— WHAT YOU WILL DO —
List every line of the entries below that contains the string "accomplish".

— DATA ROWS —
——————

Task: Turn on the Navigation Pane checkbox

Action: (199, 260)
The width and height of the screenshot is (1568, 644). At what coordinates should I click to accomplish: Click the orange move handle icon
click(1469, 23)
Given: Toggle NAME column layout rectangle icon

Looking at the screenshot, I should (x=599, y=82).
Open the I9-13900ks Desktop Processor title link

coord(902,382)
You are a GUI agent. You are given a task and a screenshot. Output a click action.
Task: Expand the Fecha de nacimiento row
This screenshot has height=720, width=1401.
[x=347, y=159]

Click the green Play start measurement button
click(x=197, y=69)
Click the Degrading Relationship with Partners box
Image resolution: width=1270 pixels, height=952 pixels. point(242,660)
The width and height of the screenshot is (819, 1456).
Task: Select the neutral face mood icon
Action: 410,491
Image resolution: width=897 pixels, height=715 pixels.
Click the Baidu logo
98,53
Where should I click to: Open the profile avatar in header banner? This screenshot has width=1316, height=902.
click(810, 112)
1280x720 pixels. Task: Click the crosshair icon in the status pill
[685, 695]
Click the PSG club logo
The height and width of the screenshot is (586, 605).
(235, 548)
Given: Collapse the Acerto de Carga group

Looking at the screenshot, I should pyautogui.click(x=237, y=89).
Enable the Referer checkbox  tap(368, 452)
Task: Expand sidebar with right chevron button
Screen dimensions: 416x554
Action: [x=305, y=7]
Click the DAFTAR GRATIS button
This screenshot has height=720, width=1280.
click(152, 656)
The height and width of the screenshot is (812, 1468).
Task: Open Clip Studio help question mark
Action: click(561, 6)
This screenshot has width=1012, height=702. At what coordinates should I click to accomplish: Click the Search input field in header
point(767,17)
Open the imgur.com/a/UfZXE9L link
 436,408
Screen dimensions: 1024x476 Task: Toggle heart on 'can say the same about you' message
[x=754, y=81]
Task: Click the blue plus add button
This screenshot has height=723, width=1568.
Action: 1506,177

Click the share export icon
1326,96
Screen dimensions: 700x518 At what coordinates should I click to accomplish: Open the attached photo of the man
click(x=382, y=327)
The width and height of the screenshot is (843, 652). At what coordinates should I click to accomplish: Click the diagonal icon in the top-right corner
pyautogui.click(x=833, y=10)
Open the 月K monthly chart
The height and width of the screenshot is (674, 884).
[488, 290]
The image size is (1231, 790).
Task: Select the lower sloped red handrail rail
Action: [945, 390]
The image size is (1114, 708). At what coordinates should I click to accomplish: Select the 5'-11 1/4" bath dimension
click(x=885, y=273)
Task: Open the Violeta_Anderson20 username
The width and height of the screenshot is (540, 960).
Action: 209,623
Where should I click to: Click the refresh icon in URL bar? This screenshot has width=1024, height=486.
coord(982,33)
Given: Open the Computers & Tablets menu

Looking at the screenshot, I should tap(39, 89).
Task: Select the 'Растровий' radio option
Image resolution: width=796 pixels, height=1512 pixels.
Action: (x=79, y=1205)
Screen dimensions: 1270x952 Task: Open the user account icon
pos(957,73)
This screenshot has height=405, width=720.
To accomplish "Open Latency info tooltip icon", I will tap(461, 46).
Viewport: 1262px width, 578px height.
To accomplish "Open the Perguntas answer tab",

——————

— SOLUTION FOR THIS TASK —
The width and height of the screenshot is (1568, 644). At what coordinates should I click to accomplish: Click the orange move handle icon
This screenshot has width=1012, height=702. At what coordinates should I click to accomplish: Click the Search input field in header
Screen dimensions: 700x518 At what coordinates should I click to accomplish: Open the attached photo of the man
The width and height of the screenshot is (843, 652). At what coordinates should I click to accomplish: Click the diagonal icon in the top-right corner
The image size is (1114, 708). At what coordinates should I click to accomplish: Select the 5'-11 1/4" bath dimension
To accomplish "Open Latency info tooltip icon", I will tap(461, 46).
To accomplish "Open the Perguntas answer tab",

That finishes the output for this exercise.